BEGIN
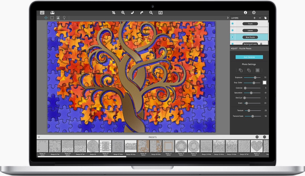305x176 pixels.
Task: Click the info button at top right
Action: 245,13
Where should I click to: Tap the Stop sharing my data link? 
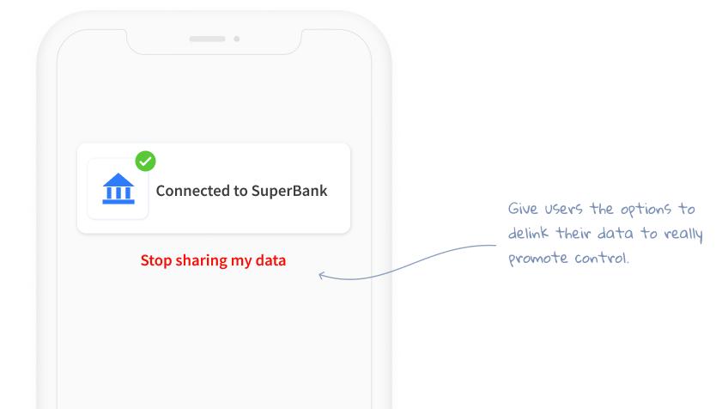click(x=213, y=260)
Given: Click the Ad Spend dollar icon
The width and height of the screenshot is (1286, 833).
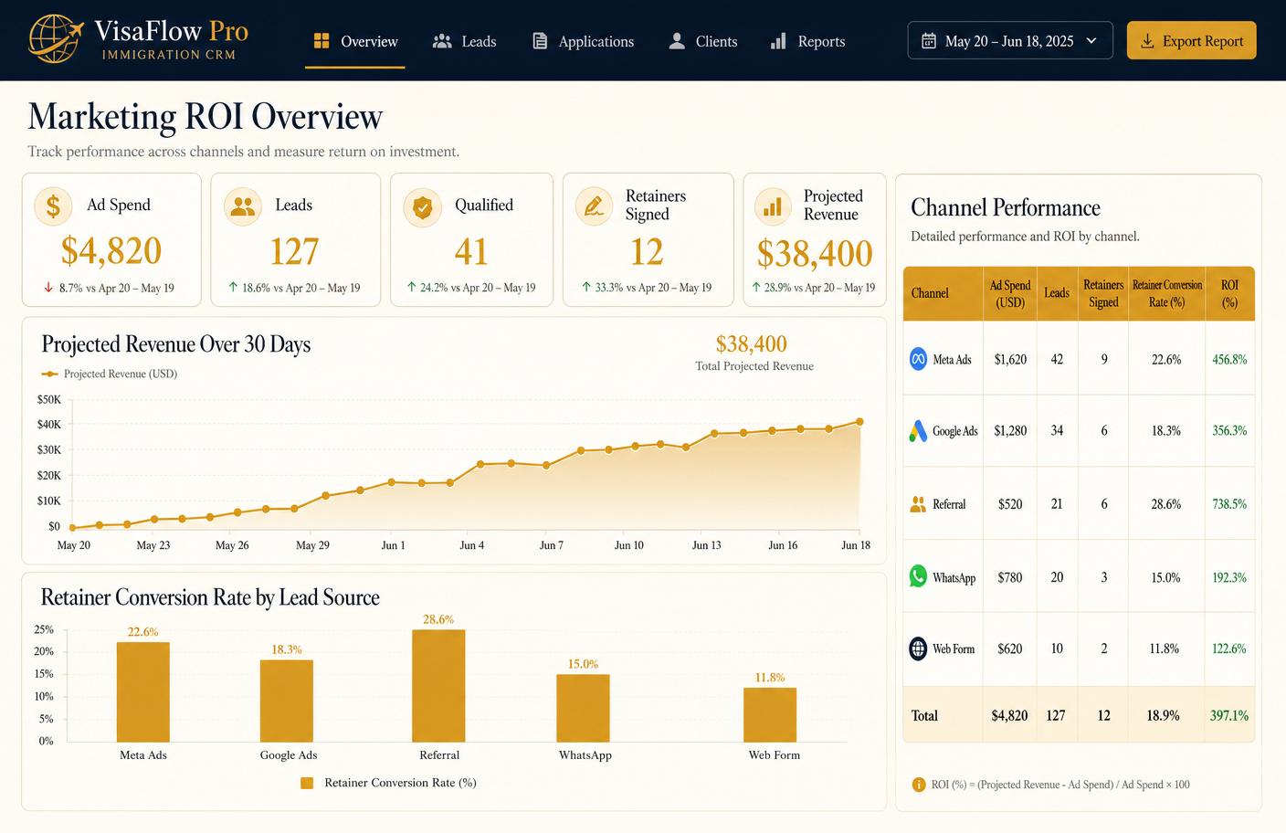Looking at the screenshot, I should pyautogui.click(x=53, y=206).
END
* **Task objective**
Your answer should be the lines from the line containing "The width and" through the end of the listing above, output exactly and alone, without the pictures.

* **Solution to this exercise**
The width and height of the screenshot is (1286, 833).
Looking at the screenshot, I should pyautogui.click(x=53, y=206).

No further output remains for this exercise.